**WORK TO COMPLETE:**
Answer these questions from the bathroom-sharing post below.
1. How many younger brothers did the writer grow up with?
2. Whom did the writer live with first in college?
3. How often does the writer say the floor puddles occur?

Begin DOCUMENT SEGMENT

Over the years I’ve had a considerable amount of bathroom sharing experience with the opposite sex; in fact, I’ve shared almost exclusively with males my entire life. It all started with 2 younger brothers growing up. Then in college I lived with a guy best friend, then with J, and for a time a couple of his male roommates. So this girl is seasoned in the area of male bathroom habits.
By all accounts I’ve come across the typical dribble here and there and the occasional raised toilet seat. Back in the day after an evening of intense study someone undoubtedly missed their mark a bit as they leaned on the wall, head buried in arm, for support.
But, I do not recall ever coming across a pond sized body marinating on the floor in all its half dried glory. I further do not recall tracing cascades of the stuff down the bowl and into that hard to reach crevice at the side, only to then find another pond stretched around behind the tank.
If I didn’t know better I would assume that a potty training 3 year old had visited with an urgent need to go and a bladder the size of a horse. This would be acceptable. Alas the displays I speak of are brought by way of 20/20 sighted -not otherwise chemically impaired- 2 handed, fully capable, grown ass man. So I am somewhat unsure how to interpret such displays.
Is this artwork?
I find it hard to believe that the size and color of such bodies are overlookable, especially when considering the bathrooms (yes-bathrooms- plural) in question were used on multiple occasions over the course of a few days.
If this is artwork, it is definitely an ongoing project, as this occurs on a semi regular basis.
Does he perhaps close his eyes? How does he not notice the small eco system he has just transplanted and then avoid stepping in it?

End DOCUMENT SEGMENT
Begin SUPPLIED INFORMATION

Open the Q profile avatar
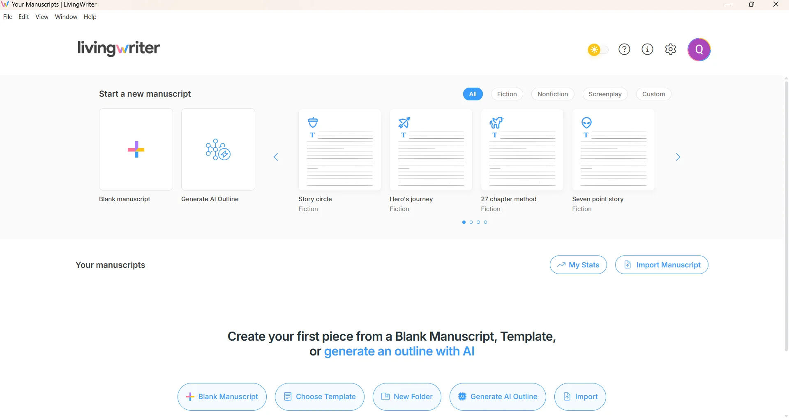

End SUPPLIED INFORMATION

**RESULT OF THE TASK:**
1. Two.
2. A guy best friend.
3. On a semi regular basis.